Each morning at the Fortinis’ he would come downstairs in his slippers, take his boots from the zinc platform under the coal stove, and put them on before having breakfast. Then he would push his cart either to the town pier or the railroad station, returning to the Fortinis’ with his load of fish, which he could clean in the cellar. When fish were scarce he would go clamming on the flats between the town pier and the Cordage plant. He liked being on the windy beach.

Everybody knew the fish peddler, Bart the Beard, along the narrow lanes of his route, even the Yankee policemen. Children loved him. At mealtimes he was welcome in the Italian kitchens along his route, where he would sit at the table with his elbows on the checkered cotton tablecloth drinking coffee (for some years he had drunk nothing stronger) while the others downed glasses of homemade red-eye. He liked to talk and he liked to read. Over the years he had read Darwin, Marx, Spencer, Hugo, Tolstoy, and Zola, in random persistent efforts to overcome his lack of formal education. And he had read the anarchist fathers, Kropotkin, Proudhon, Malatesta, long since convinced that only anarchism could strike off the chains that fettered human freedom. His best-thumbed books, however, were The Divine Comedy and Renan’s Life of Jesus. Anarchist that he was, in his personal relations he was not a doctrinaire. At one time he had enrolled in an evening course given by a liberal Protestant minister in Plymouth.
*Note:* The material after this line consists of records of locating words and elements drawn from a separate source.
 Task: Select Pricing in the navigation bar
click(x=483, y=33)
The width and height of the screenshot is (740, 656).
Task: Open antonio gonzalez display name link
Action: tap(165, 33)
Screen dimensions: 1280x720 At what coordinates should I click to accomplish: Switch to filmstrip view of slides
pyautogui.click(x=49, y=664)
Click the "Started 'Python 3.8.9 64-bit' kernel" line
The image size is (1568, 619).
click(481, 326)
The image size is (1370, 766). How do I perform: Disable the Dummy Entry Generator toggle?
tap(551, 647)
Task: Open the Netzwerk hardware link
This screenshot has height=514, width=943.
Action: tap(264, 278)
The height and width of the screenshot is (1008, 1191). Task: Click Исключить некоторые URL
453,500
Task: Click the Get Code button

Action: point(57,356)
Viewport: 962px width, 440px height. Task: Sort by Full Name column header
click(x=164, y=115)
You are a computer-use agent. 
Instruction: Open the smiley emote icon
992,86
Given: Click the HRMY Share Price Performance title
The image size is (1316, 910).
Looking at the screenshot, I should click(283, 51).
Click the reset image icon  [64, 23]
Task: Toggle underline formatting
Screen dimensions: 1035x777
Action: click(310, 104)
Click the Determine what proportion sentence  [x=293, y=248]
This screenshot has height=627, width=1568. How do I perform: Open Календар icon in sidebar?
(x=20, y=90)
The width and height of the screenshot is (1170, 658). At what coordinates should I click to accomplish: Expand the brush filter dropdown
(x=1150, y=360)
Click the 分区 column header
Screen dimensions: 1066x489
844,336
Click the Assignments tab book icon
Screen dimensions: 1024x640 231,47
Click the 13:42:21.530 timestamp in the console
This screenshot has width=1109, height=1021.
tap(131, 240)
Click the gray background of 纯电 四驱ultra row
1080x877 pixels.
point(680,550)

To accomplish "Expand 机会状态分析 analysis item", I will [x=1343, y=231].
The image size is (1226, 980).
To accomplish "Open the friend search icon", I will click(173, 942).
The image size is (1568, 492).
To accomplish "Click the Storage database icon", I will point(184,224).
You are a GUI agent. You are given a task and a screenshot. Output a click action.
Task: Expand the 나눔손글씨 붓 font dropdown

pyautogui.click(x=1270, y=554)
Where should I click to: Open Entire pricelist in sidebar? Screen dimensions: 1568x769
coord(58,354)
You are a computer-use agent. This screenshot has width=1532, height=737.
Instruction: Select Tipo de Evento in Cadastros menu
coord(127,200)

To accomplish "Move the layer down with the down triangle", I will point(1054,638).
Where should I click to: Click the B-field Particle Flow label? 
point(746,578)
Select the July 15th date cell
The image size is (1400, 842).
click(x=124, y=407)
Sacco would never have set foot inside a church. Like his friend a member of the loose-knit Galleani group of New England anarchists, he was rigidly class-conscious. Yet in his private life he was much more the petty-bourgeois than Vanzetti. Domesticity, which meant little to Vanzetti, touched Sacco more deeply than anything else. He lived with his wife Rosina and his seven-year-old son Dante in a five-room bungalow rented from Michael Kelley, the owner of the Three-K Shoe Company, where he worked. His wife, who was expecting another child, was a delicately featured auburn-haired woman of the northern Italian type. As is often the case with Latin women, she left politics to the men and held to her inherited Catholic faith.

Sacco, as a skilled piece worker, often earned sixty or seventy dollars a week. A short, muscular man, he read little except the daily paper and repetitious anarchist tracts, preferring to spend his free time in his garden. Often he would be there at sunrise of a summer morning before going off to the factory, and after hours he would be working among his vegetables until dark. Sometimes he gave Michael Kelley beans and corn and tomatoes to distribute to poor families in the vicinity. Kelley thought well of Sacco. During the cold months he gave him the small extra job of tending the factory furnace. When Sacco stoked the fire in the evening he always checked the premises. Mornings he always made sure that the place was warm by the time the workers arrived. Whenever he went to the factory after hours he carried his 32-caliber Colt with him. Kelley warned him several times to get a permit from the chief of police if he wanted to carry a pistol.

Sacco had come to the United States in 1908, the same year as Vanzetti. In the dozen years since their arrival they had both kept close to the immigrant community. They spoke scarcely more than a pidgin English.

“Nameless, in the crowd of nameless ones,” Vanzetti described himself in his twenty-page autobiography, “The Story of a Proletarian Life,” that he wrote in the Charlestown prison.

He was born in June 1888 into a prosperous family of Villafalletto, Piedmont, a village on the Magra River. Life in northwest Italy had the harshness of most peasant life, but the landscape itself could have served to illustrate the Georgics. Villafalletto was a rich agricultural community raising corn, wheat, beets, silkworms, and three crops of hay yearly. In the surrounding Alpine hills were apples, pears, cherries, grapes, plums, figs, and peaches. Vanzetti’s earliest memories were of his father planting peaches, of blue flowers in the garden of his house, and of his mother giving him honey every morning from a beehive.

Vanzetti lived with his parents, a brother, and two sisters until his fourteenth year. At school, loving study “with a real passion,” he won examination prizes that included a second prize in religious catechism. Under other circumstances the eager introspective boy might have developed into a teacher or scholar. William Thompson, who became Vanzetti’s counsel in 1924, thought he was one of the most gifted men he had known and—applying a Boston yardstick—felt that with an education he might have been a Harvard professor.

Vanzetti’s father was a practical peasant-minded man. For some time he could not make up his mind whether to apprentice his son or to let him continue his studies. But when he read in the Gazzetta del Popolo that forty-two Turin lawyers had applied for a position paying thirty-five lire a month, he decided then and there that education was a waste of money.